Joe Olechno, Senior Research Fellow at Labcyte, has spent the last 30 years working on the development of innovative scientific tools and evangelizing those tools to a broad scientific field. He has published on numerous topics from gas chromatography and capillary electrophoresis to plant, insect and mammalian biochemistry, proteomics and glycomics. Most recently, he has focused on expanding the applications and use of acoustic liquid handling. He likes the idea of telling a liquid when to jump and how high. His PhD is from the University of California at Davis in Biochemistry.


Sean Ekins

"Doing all your science in or on a computer was not even a dream I had as a kid. Since the late 90's I have done all my science with models and through collaborations with others to get the data. One side effect of this is a complete lack of interest in computer games", says Sean Ekins. "I also did not imagine those computer models would be so susceptible to data quality issues and be put to use in helping to diagnose dispensing method differences." He has an underlying interest in repurposing pretty much everything, including the software and chemistry apps he uses.


Antony Williams

Antony Williams is the VP of Strategic Development for the Royal Society of Chemistry and manager of the eScience team.
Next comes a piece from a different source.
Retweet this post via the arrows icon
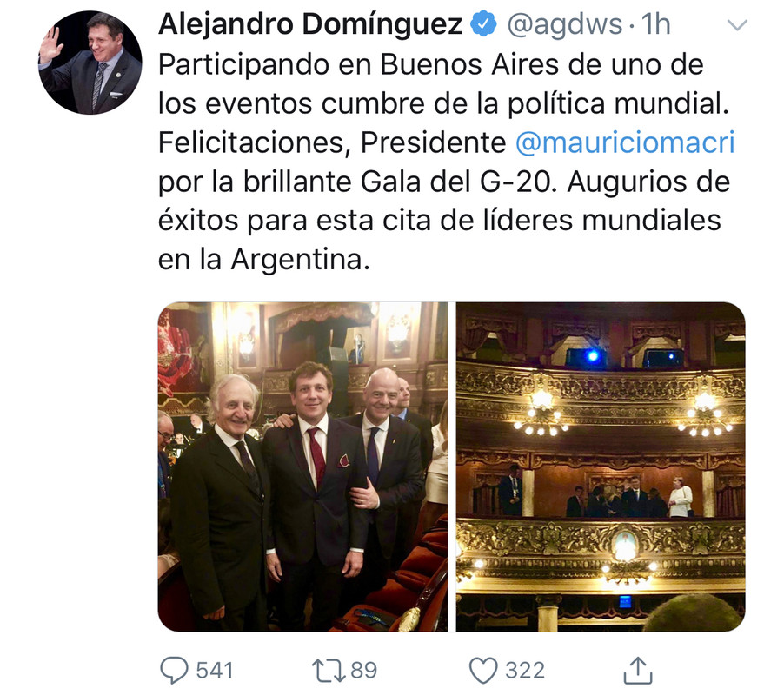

At the RSC he is involved with a number of national and international projects for delivering chemistry related data to the community. He is one of the original founders of the ChemSpider project, one of the world’s top online chemistry databases. He has a PhD from the University of London and has worked in academia, for government research labs, in start-up companies and in Fortune 500 companies. He is widely published with over 150 publications and book chapters and is known as the ChemConnector in the social networks. He is a winner of the Jim Gray award for eScience from Microsoft.